Es kommt daher auch nicht mehr darauf an, ob die vom Beklagten behaupteten Unterhaltszahlungen an die sich
derzeitig in der Türkei aufhaltende minderjährige Tochter H., die er selber in der mündlichen Verhandlung mit „mal
100, EUR, mal 150, EUR“ angegeben hat, bei der Prüfung der Anwendbarkeit des § 7 Abs. 3 S. 2 UVG
Berücksichtigung finden können, denn auch die Berücksichtigung dieser Zahlungen würde nicht dazu führen, dass
für die Rückführung der Forderung des klagenden Landes keinerlei Einkommen mehr verbleibt. Die Ansicht des
Beklagten, es bestehe im Hinblick auf das laufende Klageverfahren, welches die Rückführung von H. nach
Deutschland bezwecken soll, eine latente Unterhaltspflicht gegenüber H., kann jedenfalls nicht dazu führen, dass für
H. Unterhalt nach der Düsseldorfer Tabelle berücksichtigt wird. Denn der Beklagte vertritt mit dem OLG Dresden
(a.a.O.) ja gerade die Ansicht, dass § 7 Abs. 3 S. 2 UVG eine Titulierung übergangener Unterhaltsansprüche hindert.
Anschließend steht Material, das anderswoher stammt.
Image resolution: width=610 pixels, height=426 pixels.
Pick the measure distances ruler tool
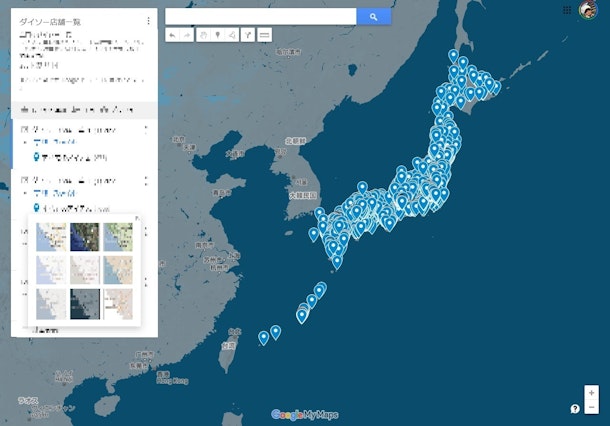(x=265, y=35)
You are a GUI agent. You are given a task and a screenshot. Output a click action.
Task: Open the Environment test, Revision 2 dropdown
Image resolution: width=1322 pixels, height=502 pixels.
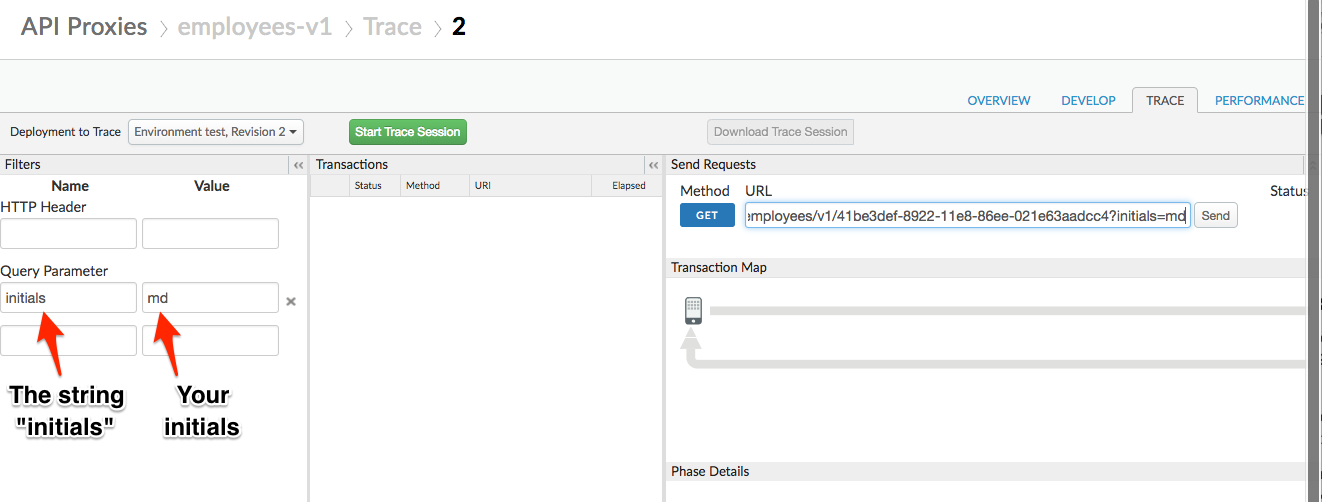pyautogui.click(x=216, y=132)
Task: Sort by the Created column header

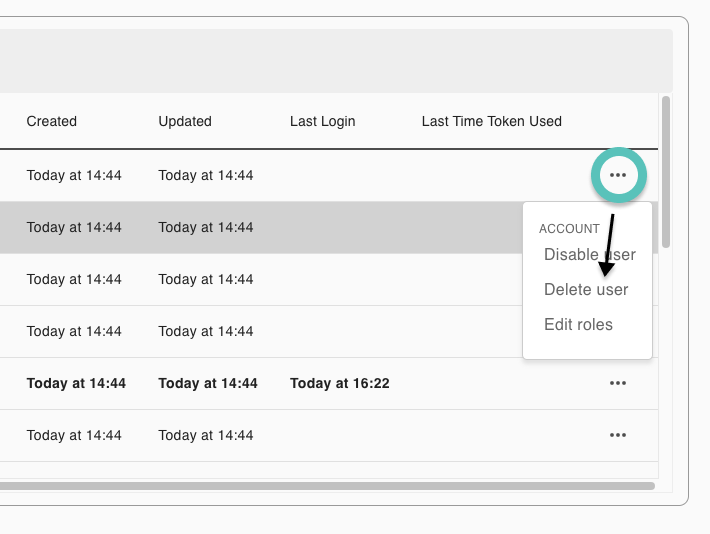Action: point(52,121)
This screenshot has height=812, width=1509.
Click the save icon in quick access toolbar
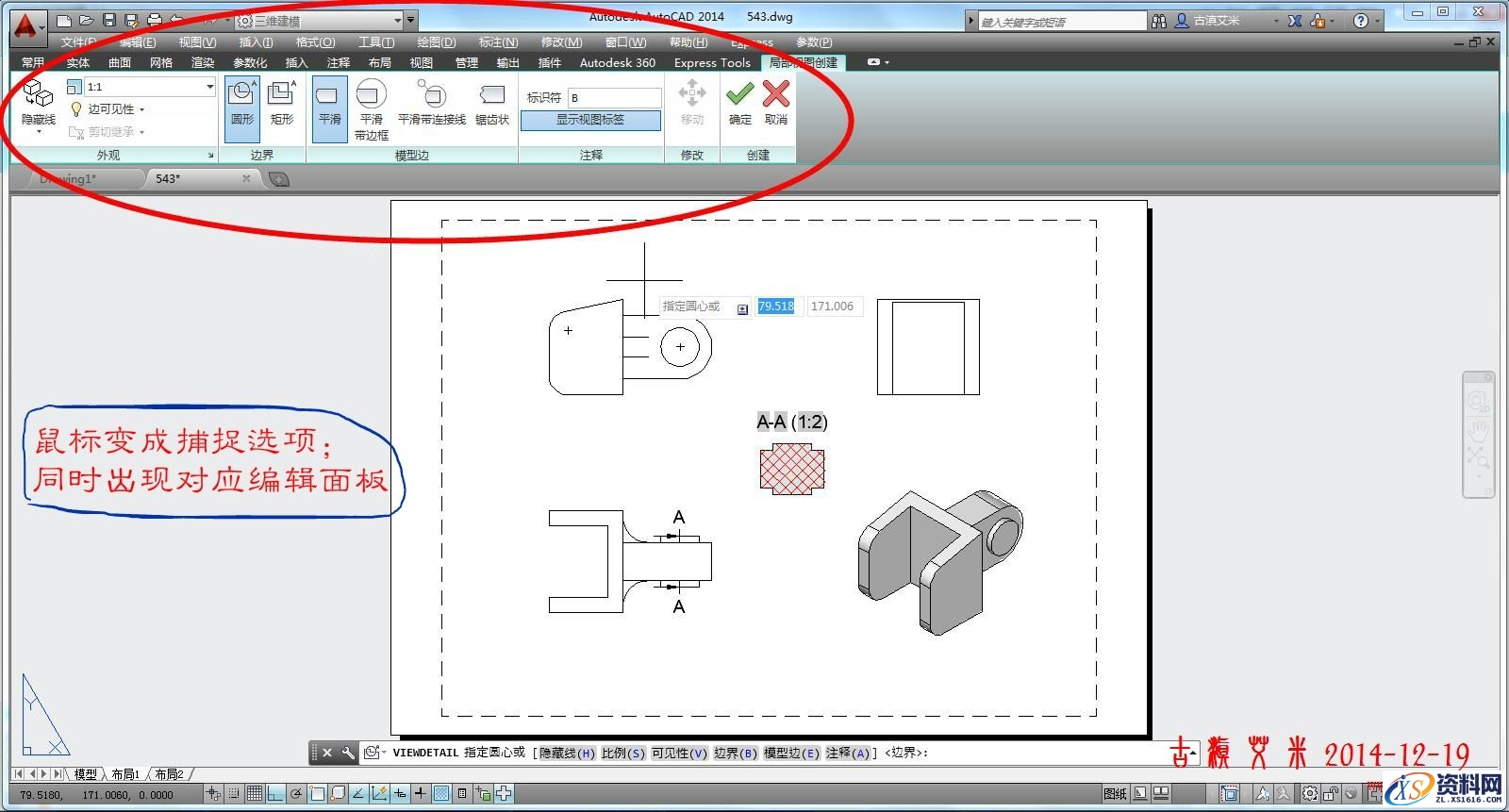109,20
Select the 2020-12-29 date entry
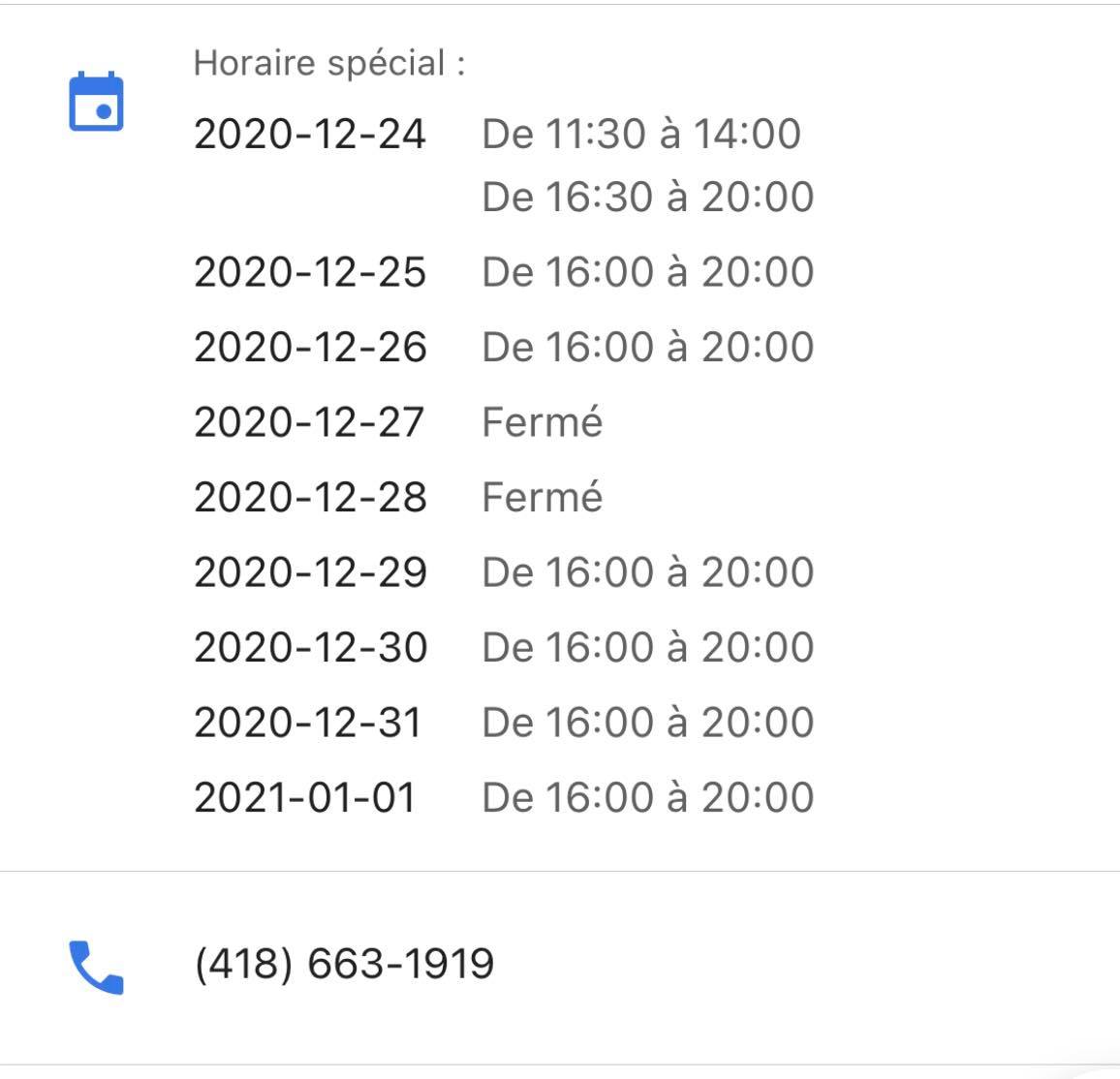Image resolution: width=1120 pixels, height=1079 pixels. click(x=310, y=572)
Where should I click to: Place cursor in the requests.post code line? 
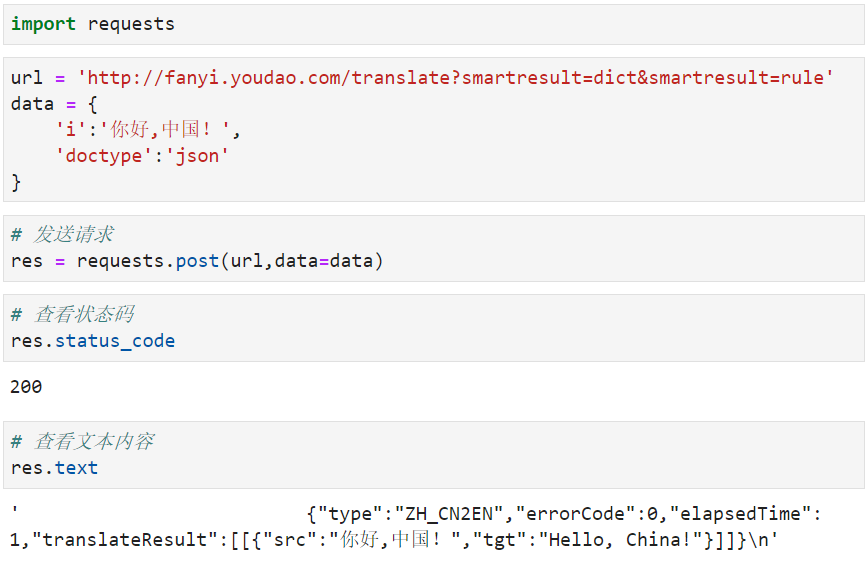pos(197,261)
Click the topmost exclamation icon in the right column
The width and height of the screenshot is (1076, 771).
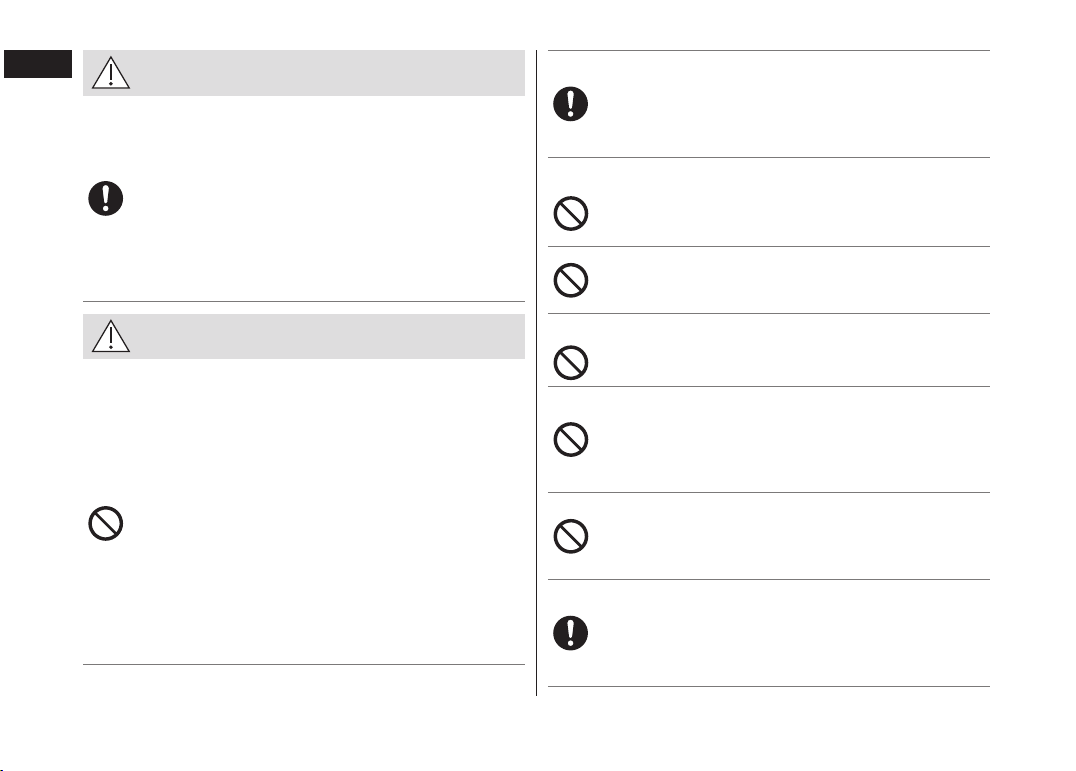571,104
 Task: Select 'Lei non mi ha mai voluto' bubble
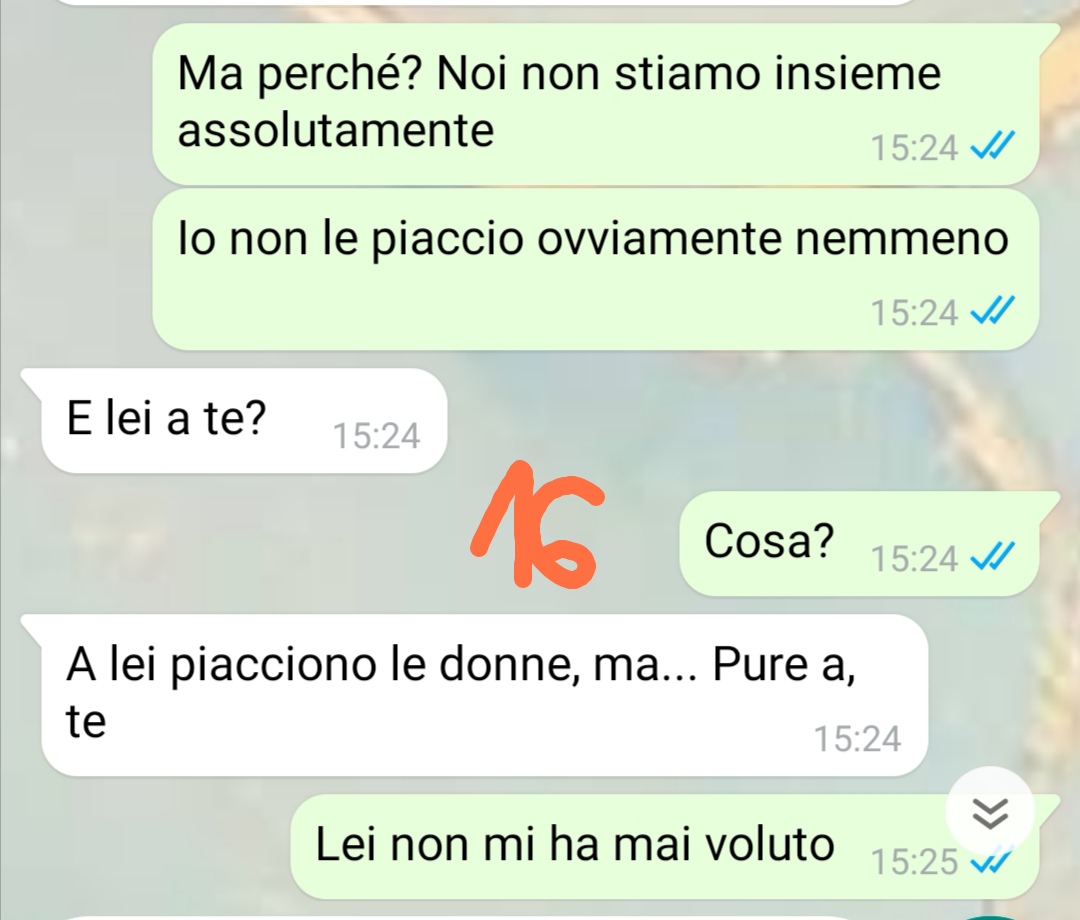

Dann kann es für die Prüfung der Anwendbarkeit des § 7 Abs. 3 S. 2 UVG aber nur auf den Zeitpunkt der letzten
mündlichen Verhandlung ankommen, auf den die Titulierung erfolgt, und nicht darauf, wie sich die Verhältnisse
voraussichtlich in Zukunft entwickeln werden.
IV.
Die Nebenentscheidungen folgen aus §§ 97 Abs. 1, 708 Nr. 10, 713 ZPO.